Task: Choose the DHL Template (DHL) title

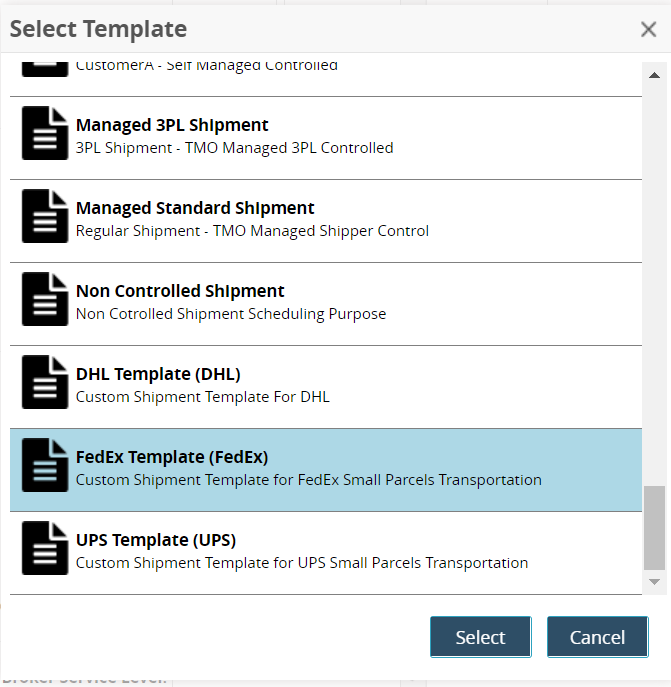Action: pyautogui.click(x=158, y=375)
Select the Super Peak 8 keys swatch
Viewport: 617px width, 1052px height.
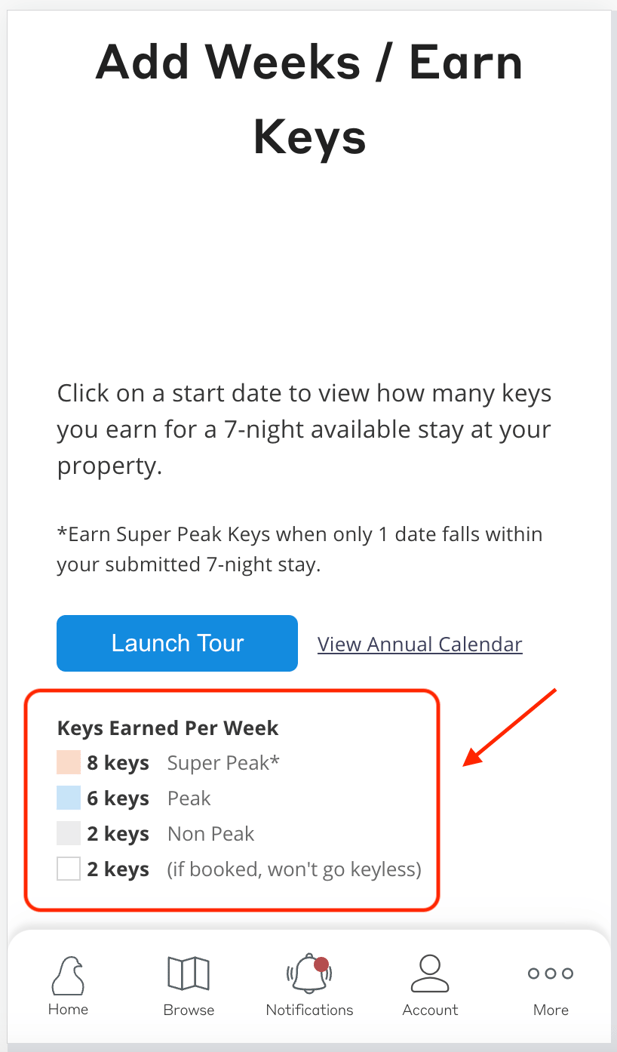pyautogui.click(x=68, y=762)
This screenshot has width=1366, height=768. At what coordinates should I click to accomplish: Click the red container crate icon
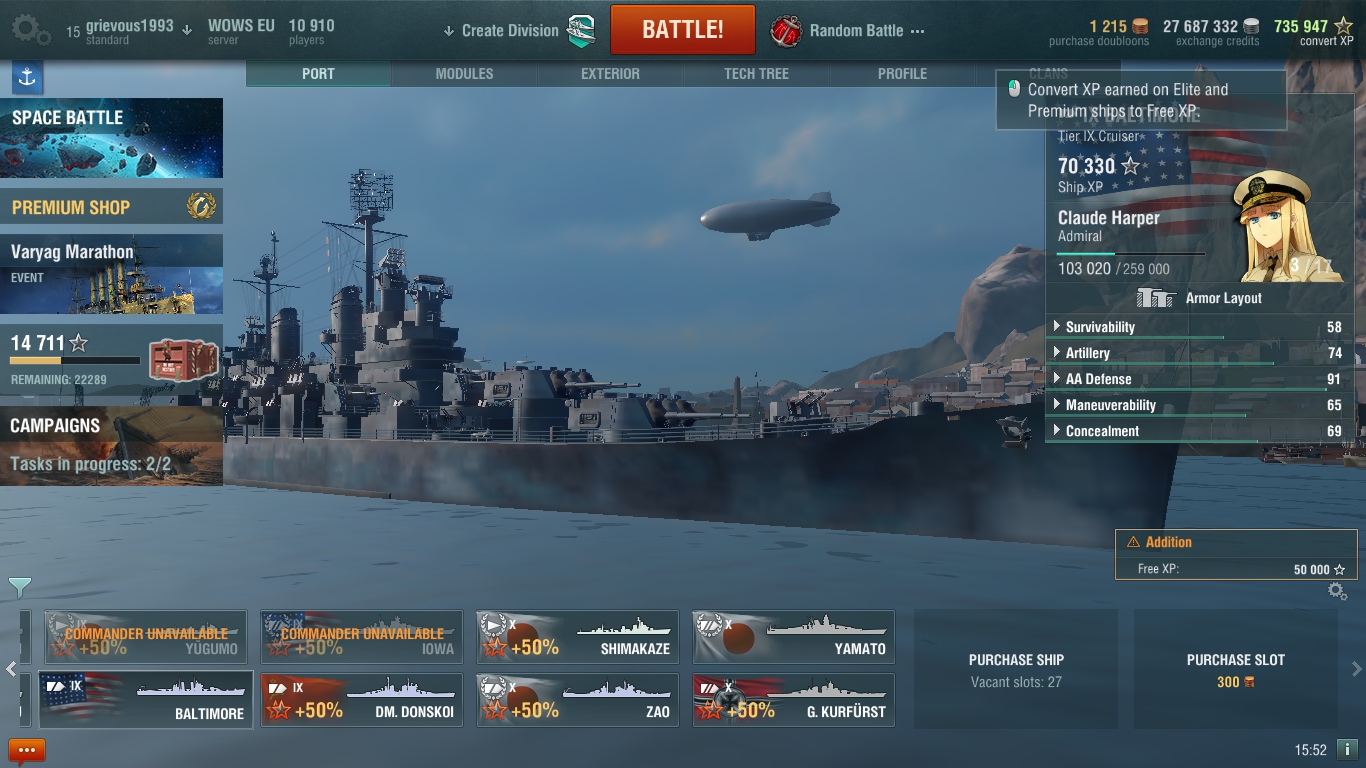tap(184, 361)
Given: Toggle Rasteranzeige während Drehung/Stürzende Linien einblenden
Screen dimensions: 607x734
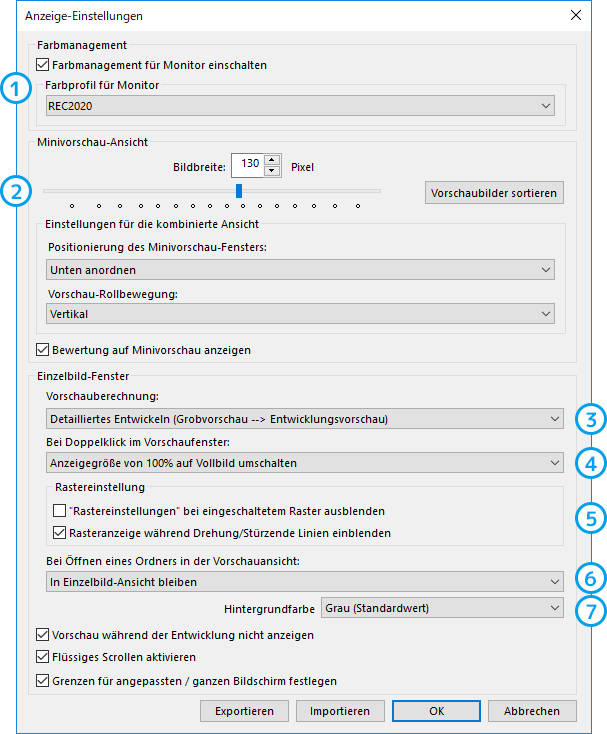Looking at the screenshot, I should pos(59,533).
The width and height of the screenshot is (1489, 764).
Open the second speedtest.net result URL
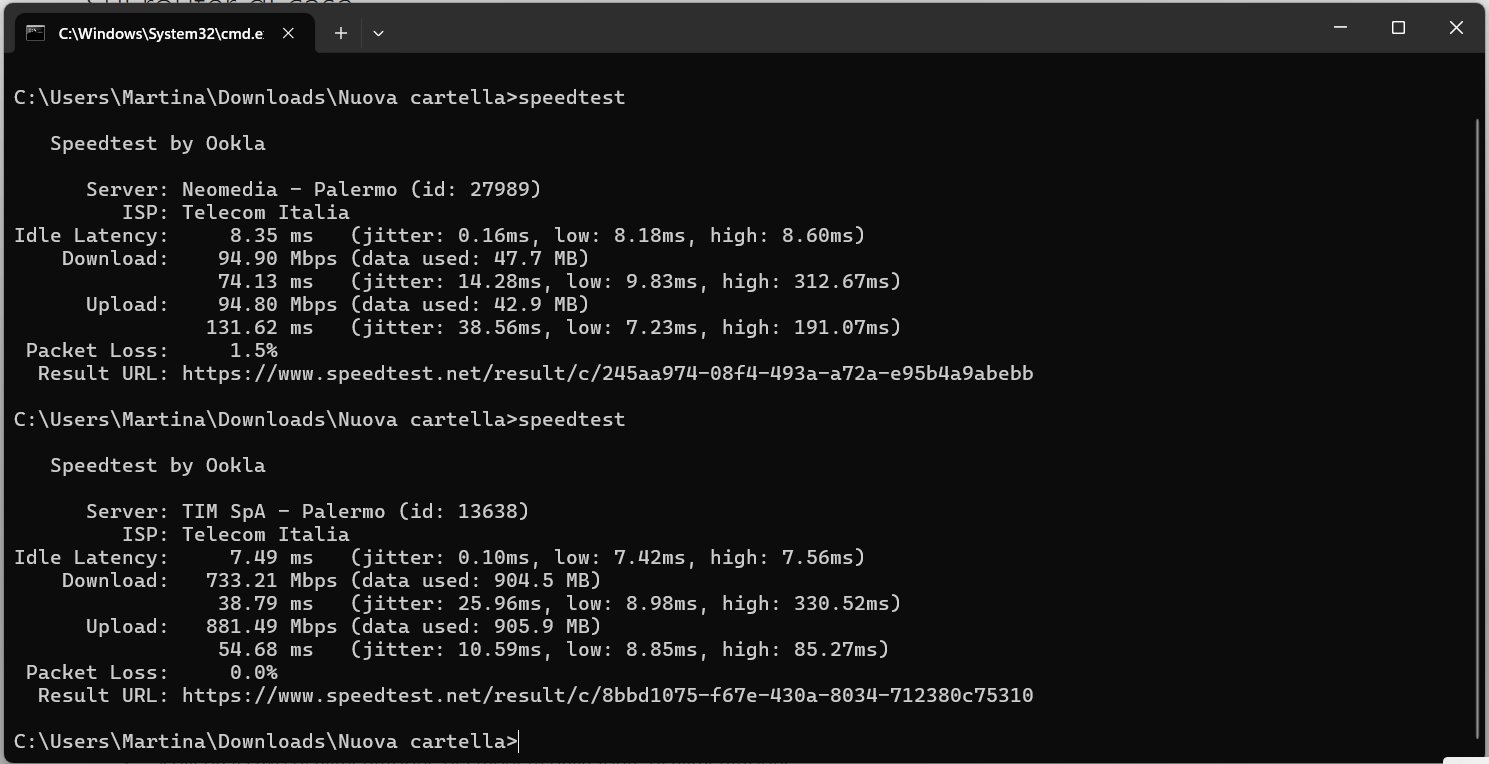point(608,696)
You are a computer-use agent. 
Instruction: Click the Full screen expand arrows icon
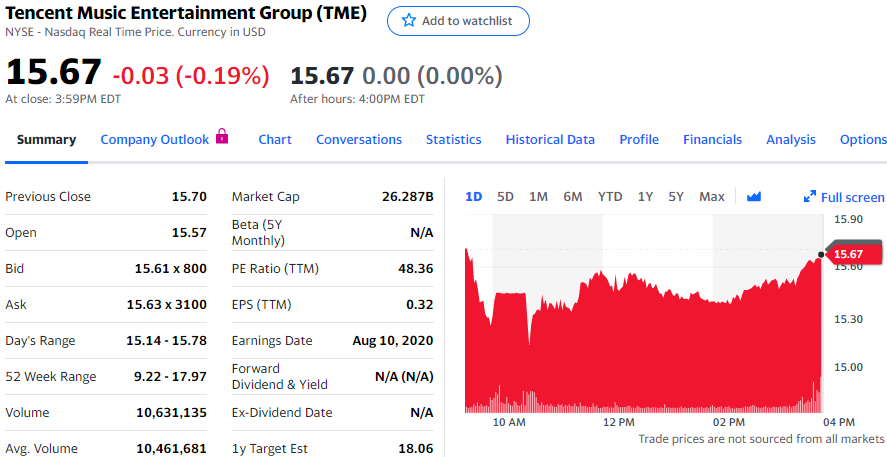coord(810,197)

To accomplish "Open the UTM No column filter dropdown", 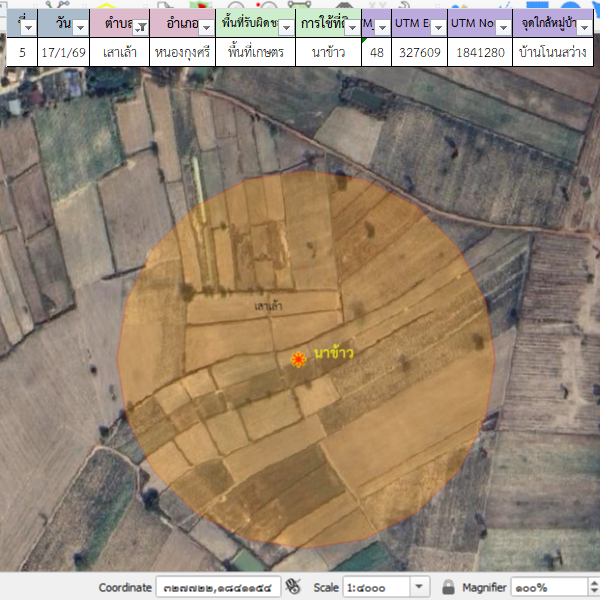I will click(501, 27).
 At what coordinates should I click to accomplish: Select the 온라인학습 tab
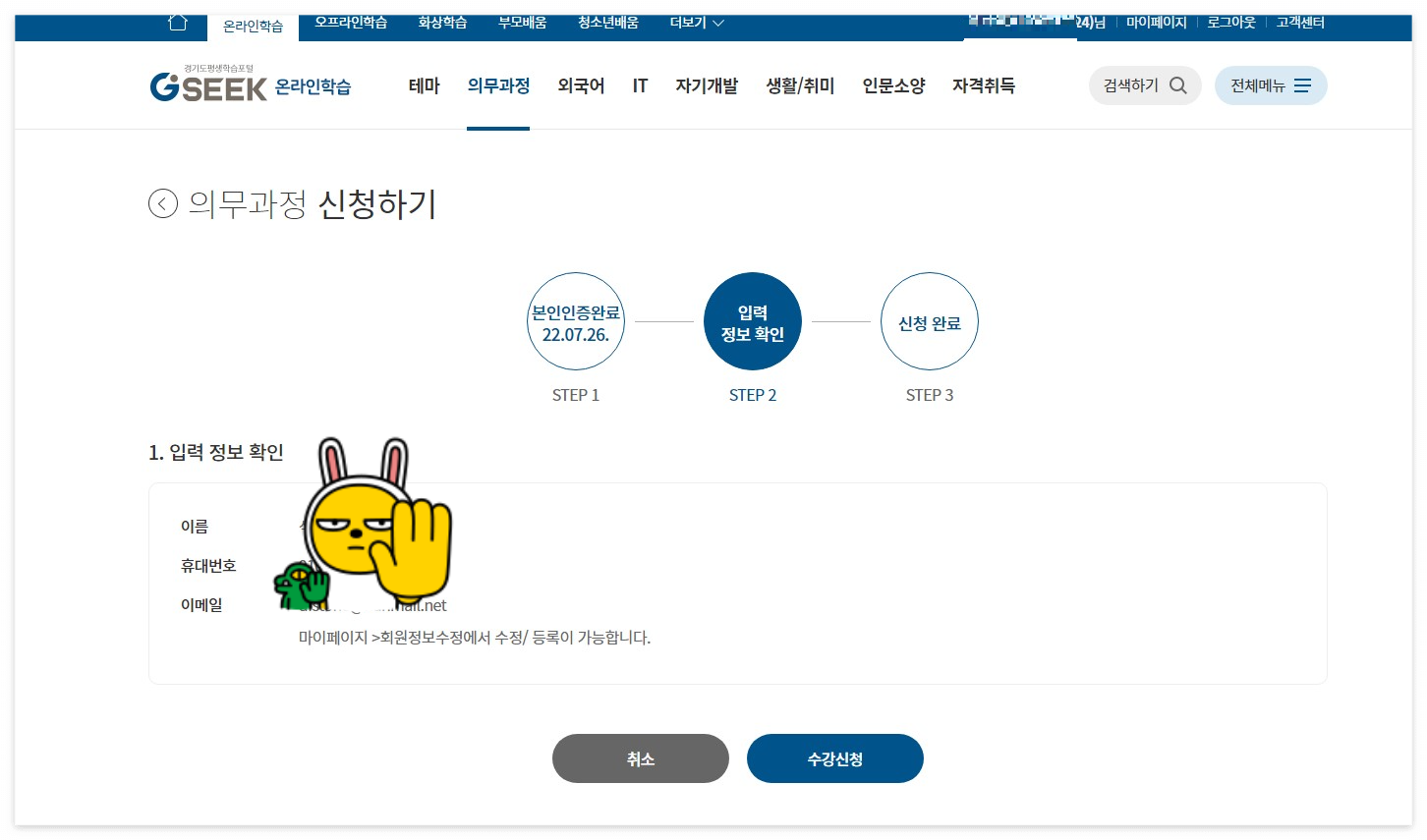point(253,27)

==================================================

◆ **What is being asked**:
The copy has to start at the line that contains "At what coordinates should I click to accomplish: Select" and end at the last line of the material above, matching the original exactly and holding no pictures.

◆ **Task output**:
 At what coordinates should I click to accomplish: Select the 온라인학습 tab
point(253,27)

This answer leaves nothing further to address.